Your assignment:
Output only the lines below that start at the line containing "ಆಟಗಳು (794, 34)" and end at the line containing "ಪ್ರಚಲಿತ ಲೇಖನಗಳು (99, 1166)", with both ends kept.

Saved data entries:
--

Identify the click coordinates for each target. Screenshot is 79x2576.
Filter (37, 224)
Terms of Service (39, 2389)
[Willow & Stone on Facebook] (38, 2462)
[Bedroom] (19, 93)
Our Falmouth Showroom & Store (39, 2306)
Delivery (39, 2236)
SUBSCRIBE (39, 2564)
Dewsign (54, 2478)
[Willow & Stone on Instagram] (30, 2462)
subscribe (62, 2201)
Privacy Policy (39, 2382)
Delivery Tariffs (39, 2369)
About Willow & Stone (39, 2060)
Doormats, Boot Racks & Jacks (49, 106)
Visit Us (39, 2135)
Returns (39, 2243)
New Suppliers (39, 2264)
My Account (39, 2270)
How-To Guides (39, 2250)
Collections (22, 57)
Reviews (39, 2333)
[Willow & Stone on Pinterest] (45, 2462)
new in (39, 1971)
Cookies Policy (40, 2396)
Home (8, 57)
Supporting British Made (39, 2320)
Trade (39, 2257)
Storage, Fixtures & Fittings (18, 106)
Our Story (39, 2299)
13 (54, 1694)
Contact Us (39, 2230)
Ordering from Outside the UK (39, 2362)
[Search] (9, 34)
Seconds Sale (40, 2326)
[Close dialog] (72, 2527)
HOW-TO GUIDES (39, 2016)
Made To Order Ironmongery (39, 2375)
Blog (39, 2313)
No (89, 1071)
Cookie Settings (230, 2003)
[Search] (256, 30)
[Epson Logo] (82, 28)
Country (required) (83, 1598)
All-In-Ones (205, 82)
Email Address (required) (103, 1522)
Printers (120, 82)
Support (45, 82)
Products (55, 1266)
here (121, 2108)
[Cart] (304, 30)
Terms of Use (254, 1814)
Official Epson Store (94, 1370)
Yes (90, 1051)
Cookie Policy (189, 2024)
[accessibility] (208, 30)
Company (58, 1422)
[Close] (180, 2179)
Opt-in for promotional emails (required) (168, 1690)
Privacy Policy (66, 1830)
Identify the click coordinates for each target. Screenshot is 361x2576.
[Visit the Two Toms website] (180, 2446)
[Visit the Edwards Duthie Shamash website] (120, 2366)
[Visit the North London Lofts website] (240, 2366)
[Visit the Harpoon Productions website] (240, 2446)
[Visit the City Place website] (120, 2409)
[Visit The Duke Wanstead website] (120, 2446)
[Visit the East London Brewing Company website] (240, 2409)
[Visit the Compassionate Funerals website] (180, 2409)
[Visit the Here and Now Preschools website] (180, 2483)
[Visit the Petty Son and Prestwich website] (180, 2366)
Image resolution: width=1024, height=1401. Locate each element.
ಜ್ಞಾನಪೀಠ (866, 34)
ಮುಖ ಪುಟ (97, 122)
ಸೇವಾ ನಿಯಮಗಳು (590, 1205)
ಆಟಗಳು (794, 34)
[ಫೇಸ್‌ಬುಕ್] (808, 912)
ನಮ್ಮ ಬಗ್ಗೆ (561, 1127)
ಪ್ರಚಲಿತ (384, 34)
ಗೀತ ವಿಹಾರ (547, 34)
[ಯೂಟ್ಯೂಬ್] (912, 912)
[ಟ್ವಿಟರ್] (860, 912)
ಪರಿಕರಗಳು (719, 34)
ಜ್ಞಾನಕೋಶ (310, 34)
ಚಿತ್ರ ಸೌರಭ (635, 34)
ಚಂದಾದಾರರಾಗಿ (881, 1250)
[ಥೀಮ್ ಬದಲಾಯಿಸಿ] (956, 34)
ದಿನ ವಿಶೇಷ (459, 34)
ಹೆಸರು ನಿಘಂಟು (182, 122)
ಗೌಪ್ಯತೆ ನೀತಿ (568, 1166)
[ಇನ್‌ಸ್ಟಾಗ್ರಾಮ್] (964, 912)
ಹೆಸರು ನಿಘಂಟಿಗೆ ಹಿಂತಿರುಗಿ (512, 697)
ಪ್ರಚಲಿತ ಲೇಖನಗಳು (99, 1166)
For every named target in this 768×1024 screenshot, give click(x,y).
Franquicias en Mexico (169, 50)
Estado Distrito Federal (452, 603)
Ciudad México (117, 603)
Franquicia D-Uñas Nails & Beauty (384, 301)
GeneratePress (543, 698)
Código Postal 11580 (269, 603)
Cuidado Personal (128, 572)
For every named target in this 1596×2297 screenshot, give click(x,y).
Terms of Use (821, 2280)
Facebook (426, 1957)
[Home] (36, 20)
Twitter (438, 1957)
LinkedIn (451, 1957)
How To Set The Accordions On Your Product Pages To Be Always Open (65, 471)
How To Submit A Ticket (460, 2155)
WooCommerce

--

Task response:
ಆಟಗಳು (794, 34)
[ಫೇಸ್‌ಬುಕ್] (808, 912)
ನಮ್ಮ ಬಗ್ಗೆ (561, 1127)
ಪ್ರಚಲಿತ (384, 34)
ಗೀತ ವಿಹಾರ (547, 34)
[ಯೂಟ್ಯೂಬ್] (912, 912)
[ಟ್ವಿಟರ್] (860, 912)
ಪರಿಕರಗಳು (719, 34)
ಜ್ಞಾನಕೋಶ (310, 34)
ಚಿತ್ರ ಸೌರಭ (635, 34)
ಚಂದಾದಾರರಾಗಿ (881, 1250)
[ಥೀಮ್ ಬದಲಾಯಿಸಿ] (956, 34)
ದಿನ ವಿಶೇಷ (459, 34)
ಹೆಸರು ನಿಘಂಟು (182, 122)
ಗೌಪ್ಯತೆ ನೀತಿ (568, 1166)
[ಇನ್‌ಸ್ಟಾಗ್ರಾಮ್] (964, 912)
ಹೆಸರು ನಿಘಂಟಿಗೆ ಹಿಂತಿರುಗಿ (512, 697)
ಪ್ರಚಲಿತ ಲೇಖನಗಳು (99, 1166)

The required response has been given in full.